PAGE TEXT —
________

In [342]:
import numpy as np
import pandas as pd
import heapq
import random
import os
import time
from tqdm import tqdm
from os import path
from scipy.spatial.distance import pdist, squareform

###  Load pre-trained ResNet50 image embeddings

In [2]:
def load_embeddings_and_ids(dirpath, embedding_file, ids_file):
    embeddings = np.load(path.join(dirpath, embedding_file))
    with open(path.join(dirpath, ids_file)) as f:
        ids = [int(x) for x in f.readlines()]
        id2index = { _id:i for i,_id in enumerate(ids) }    
    assert (embeddings.shape[0] == len(ids))
    return embeddings, ids, id2index

In [3]:
resnet50_embeddings,\
resnet50_ids,\
resnet50_id2index = load_embeddings_and_ids(
'/mnt/workspace/Ugallery/ResNet50/', 'flatten_1.npy', 'ids')

###  Load UGallery transactions

In [4]:
sales_df = pd.read_csv('./valid_sales.csv')
artworks_df = pd.read_csv('./valid_artworks.csv')

In [5]:
artwork_ids = list(artworks_df.id)
artwork_id_2_index = { _id:i+1 for i,_id in enumerate(artwork_ids) }

In [6]:
n_artworks = len(artwork_ids)

In [7]:
artist_ids = list(artworks_df.artist_id)
artwork_id_2_artist_id = {i:j for i,j in zip(artwork_ids, artist_ids)}

###  reduce embedding matrix to only rows of artworks appearing in transactions

In [8]:
embeddings = np.zeros((n_artworks + 1, 2048))
for i, _id in enumerate(artwork_ids):
    embeddings[i+1] = resnet50_embeddings[resnet50_id2index[_id]]

In [9]:
assert(n_artworks + 1 == embeddings.shape[0])
n_artworks

7742

### Collect transactions per user

In [179]:
class User:
    def __init__(self, uid):
        self._uid = uid
        self.artwork_ids = []
        self.artwork_idxs = []
        self.artwork_idxs_set = set()

________

CHALLENGES —
1. In the artwork-embedding notebook, what value is shown for n_artworks?
2. Carry on the artwork-embedding notebook from its final line.

INFORMATION SHOWN —
________

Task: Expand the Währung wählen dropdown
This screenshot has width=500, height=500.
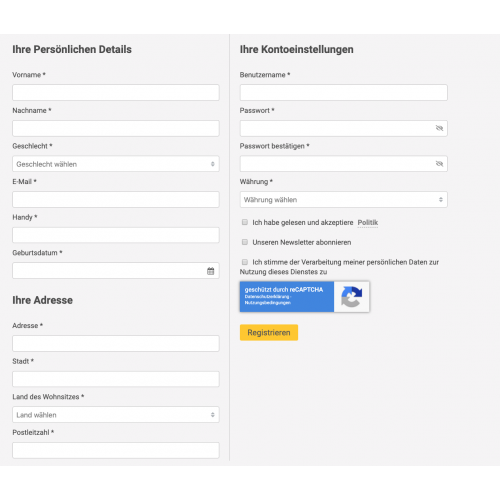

________

TASK-BY-TASK ANSWERS —
1. 7742

2.
        self.timestamps = []
        self.artist_ids = set()
        
    def clear(self):
        self.artwork_ids.clear()
        self.artwork_idxs.clear()
        self.artwork_idxs_set.clear()
        self.timestamps.clear()
        self.artist_ids.clear()
        
    def append_transaction(self, artwork_id, timestamp):
        self.artwork_ids.append(artwork_id)
        self.artwork_idxs.append(artwork_id_2_index[artwork_id])
        self.artwork_idxs_set.add(artwork_id_2_index[artwork_id])
        self.timestamps.append(timestamp)
        
    def build_purchase_baskets(self):
        baskets = []
        prev_t = None
        offset = 0
        count = 0
        for i, t in enumerate(self.timestamps):
            if t != prev_t:
                if prev_t is not None:
                    baskets.append((offset, count))
                    offset = i
                count = 1
            else:
                count += 1
            prev_t = t
        baskets.append((offset, count))
        self.baskets = baskets
        
    def sanity_check_purchase_baskets(self):
        ids = self.artwork_ids
        ts = self.timestamps
        baskets = self.baskets
        assert(len(ids) == len(ts))
        n = len(ts)
        assert (n > 0)
        for b in baskets:
            for j in range(b[0], b[0] + b[1] - 1):
                assert(ts[j] == ts[j+1])
        for i in range(1, len(baskets)):
            b1 = baskets[i-1]
            b2 = baskets[i]
            assert(b1[0] + b1[1] == b2[0])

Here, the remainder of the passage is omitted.